N.B. Since several people on my friend's list have been added since the last time I wrote much about my parents, here is some background: both of my parents have been seriously disabled for the past 5-6 years. My father has Alzheimer's disease, diagnosed in 2001 although he was having enough symptoms to make him stop teaching in 2000. My mother was injured in a car accident in 2002 and is quadriplegic, although she has some movement in all of her limbs and can walk short distances with a walker. She has full-time nursing care.
I talked to my mother on Easter, and she told me that my father is really going downhill. I had certainly noticed over the past year and a half that it seemed to be going faster; it used to be that I would notice from Christmas to Christmas that he had lost ground, and last year I noticed a significant change between Christmas and Easter. And by this past Christmas, it was clearly accelerating. Mom had had to hire an aide to get him dressed and fed in the morning because he needed too much help for Mom's aide to be able to take care of Mom and help him out (Mom's aides are only supposed to take care of Mom, but they all help Dad in minor ways). He could barely speak because he can't find words any more. And this past summer, he forgot his first relative when he couldn't recognize my cousin, his niece whom he had known since she was a baby. And now Mom says things are worse. She's decided they can't travel any more because it's too confusing for him, and because he needs too much help for the aide who travels with them to be able to take care of Mom and him. He can't go to the bathroom alone, because you can never be sure where he might pee. He's getting restless at night, which is a classic Alzheimer's symptom.
Things are bad enough that I decided to fly out to Michigan next month because I'm afraid if I wait until we go out in August, he won't know me any more.
That was just a hideous sentence to write. I find it's easier to think about my father dying than it is to think about him not knowing me any more. When he was first diagnosed, I found myself wishing he would get cancer, or have a heart attack or anything that would kill him quickly before his mind went. That passed as time went on and I learned to appreciate the time we had left together. But now I'm back there again.
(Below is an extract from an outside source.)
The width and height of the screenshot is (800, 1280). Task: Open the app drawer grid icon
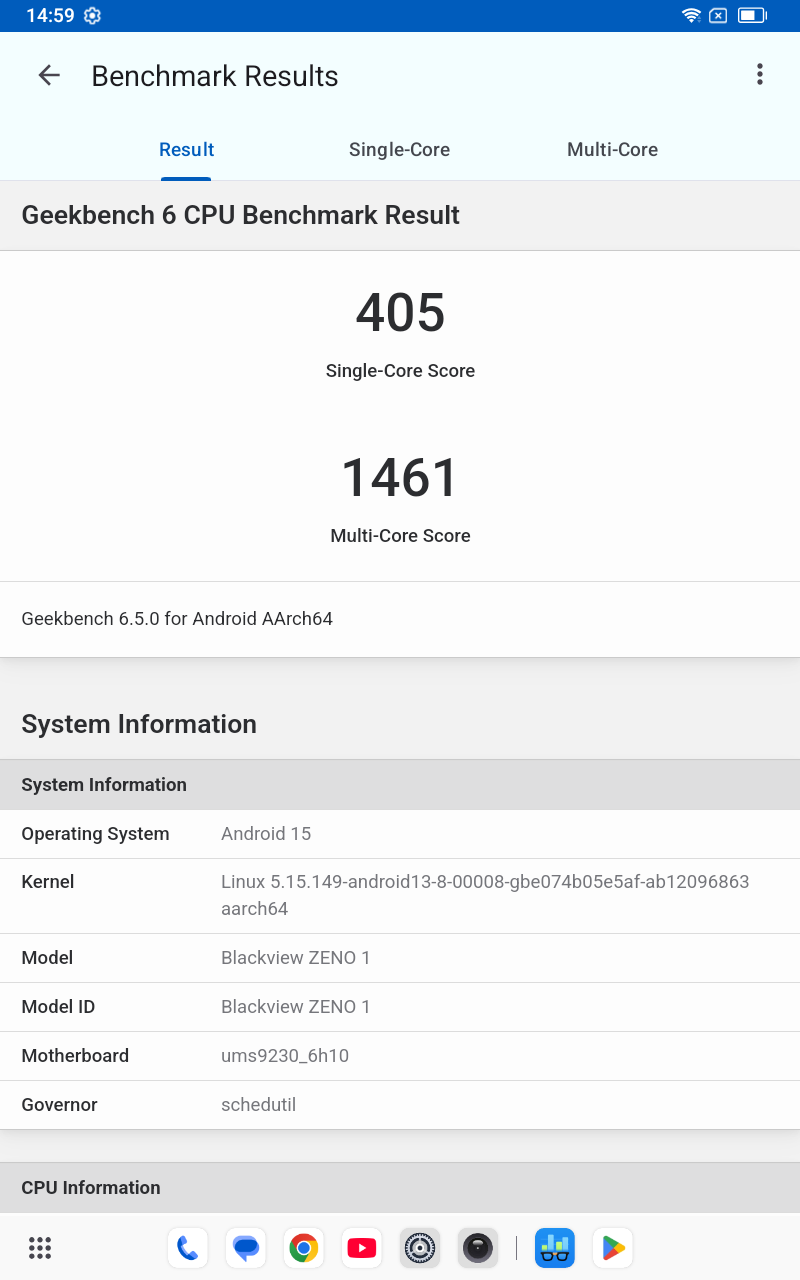(40, 1247)
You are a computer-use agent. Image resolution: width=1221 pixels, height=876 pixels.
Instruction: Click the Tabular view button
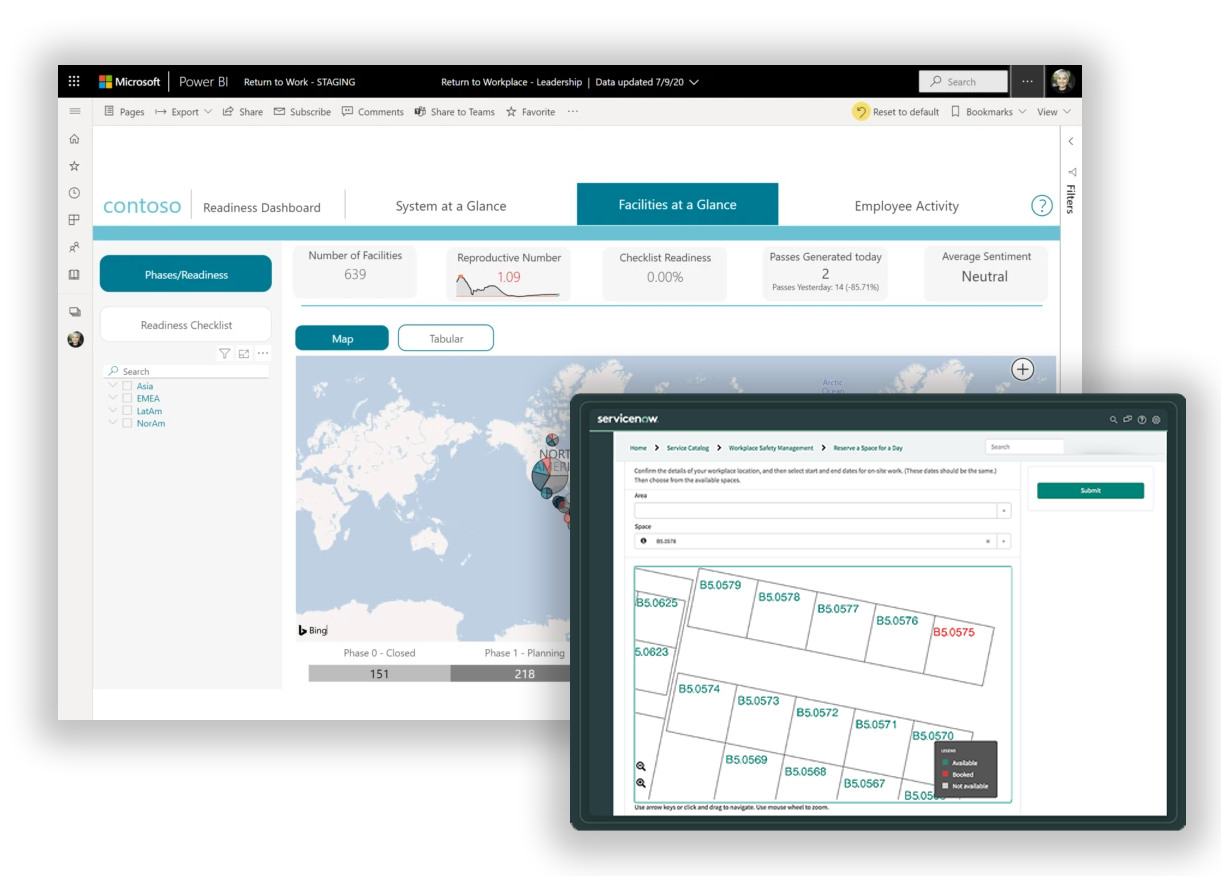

I'm torn between not wanting him to get any worse, and wanting things to go as fast as possible so we don't have to live in a limbo where his body is present but his mind is completely gone.
A while ago, my mother was teaching a class on grief, and she asked me what my reaction was when she had first told me about Dad's memory problems. My response was denial, complete and utter to the point that it was genuinely a shock to me when he was diagnosed with Alzheimer's because I had refused to let myself think of it as a possibility. And when he was diagnosed, it was like the world came crashing down, taking my nice little denial cocoon along with it. For a couple weeks, I reacted in many ways like he was already dead, getting very depressed and unable to think about anything except that my father was going to die, and in one of the most horrible ways I could think of.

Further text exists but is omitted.